══ Listed records ══

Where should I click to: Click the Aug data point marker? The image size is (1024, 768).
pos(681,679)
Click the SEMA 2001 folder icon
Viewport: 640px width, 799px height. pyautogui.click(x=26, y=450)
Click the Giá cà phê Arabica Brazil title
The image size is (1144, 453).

═══
══ Listed records ══

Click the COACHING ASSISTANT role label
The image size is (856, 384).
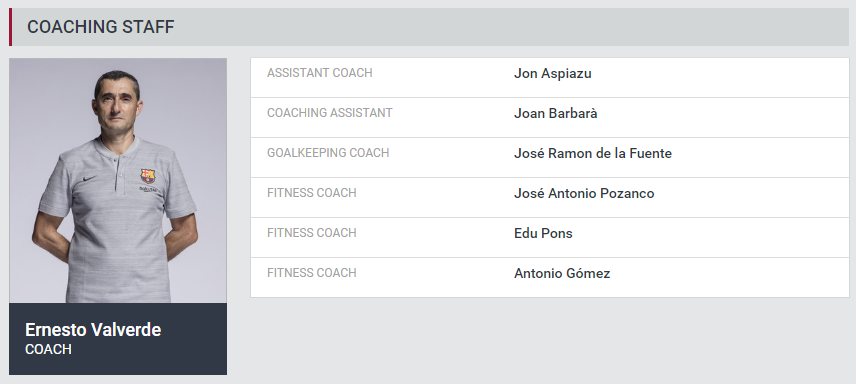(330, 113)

═══
══ Listed records ══

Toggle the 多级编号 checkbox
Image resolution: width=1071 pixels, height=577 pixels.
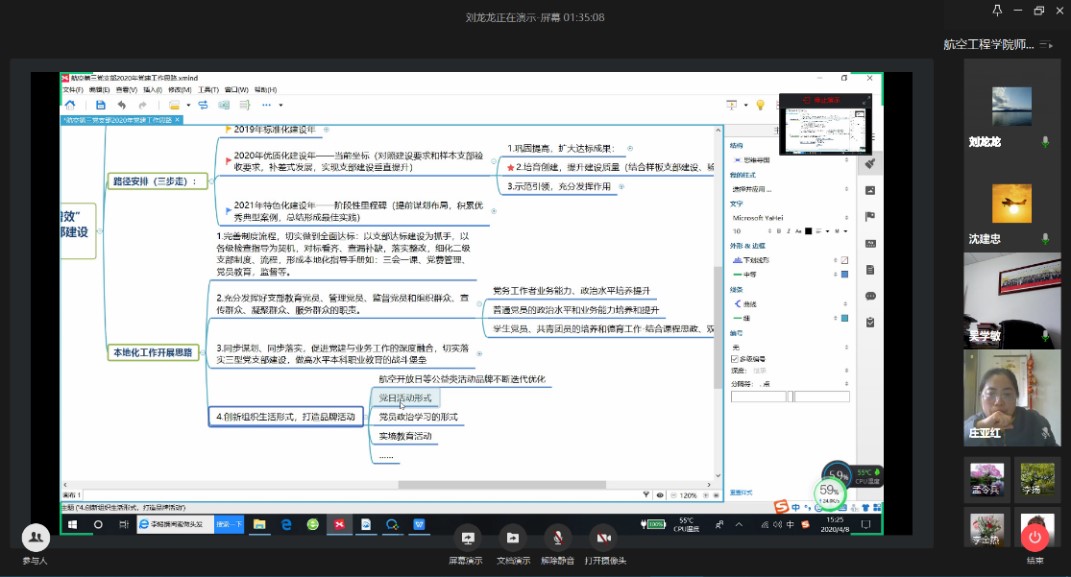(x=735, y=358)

═══

Give back precisely the lines above that start at the line containing "Where should I" and end at the line containing "The image size is (1144, 453).", inclusive. No other lines belong in the output.

**Answer box:**
Where should I click to: Click the Aug data point marker? The image size is (1024, 768).
pos(681,679)
Click the SEMA 2001 folder icon
Viewport: 640px width, 799px height. pyautogui.click(x=26, y=450)
Click the Giá cà phê Arabica Brazil title
The image size is (1144, 453).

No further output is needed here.